PhD ceremony:D.E. (Débora Elisa) Peretti, MSc
When:December 07, 2020
Start:09:00
Supervisor:prof. dr. R. (Ronald) Boellaard
Co-supervisors:dr. J. (Janine) Doorduin, D. (David) Vallez Garcia
Where:Academy building RUG
Faculty:Medical Sciences / UMCG

Positron emission tomography (PET) is a medical imaging technique capable of obtaining insight into different brain functions (physiological processes) by using different radioactive compounds. Importantly, PET can provide measurable (quantitative) information about these processes. However, this feature is often overlooked and replaced by simpler alternatives such as semiquantitative analyses or visual assessment. To assess different processes taking place in the subject’s brain, several scans are then necessary. Pharmacokinetic modelling comprises of a range of mathematical models that allow for the quantification of PET images. Moreover, it provides high-quality images that represent different physiological processes and could, therefore, have the potential to discard the need for multiple scans.Alzheimer’s disease is characterized by amyloid-β deposits and loss of neuronal function of specific brain regions, such as the parietal and temporal lobes. These processes can be visualized by [11C]PIB and [18F]FDG PET scans, respectively.
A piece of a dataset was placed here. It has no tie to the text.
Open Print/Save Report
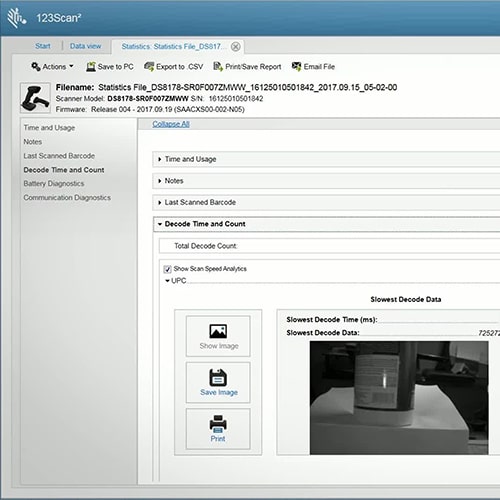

However, by applying pharmacokinetic modelling to [11C]PIB scans, not only information on amyloid-β deposits becomes available, but also on relative cerebral blood flow (rCBF), which could be used as an alternative to [18F]FDG PET scans due to the link between blood flow and neuronal loss.In this thesis, these rCBF images were used in a variety of analyses, substantiating the theory of its use as an alternative to [18F]FDG in Alzheimer’s disease patients. This leads to a reduction in number of visits to PET centres and exposure to radiation. The findings reinforce the advantages of using pharmacokinetic modelling not only in research settings.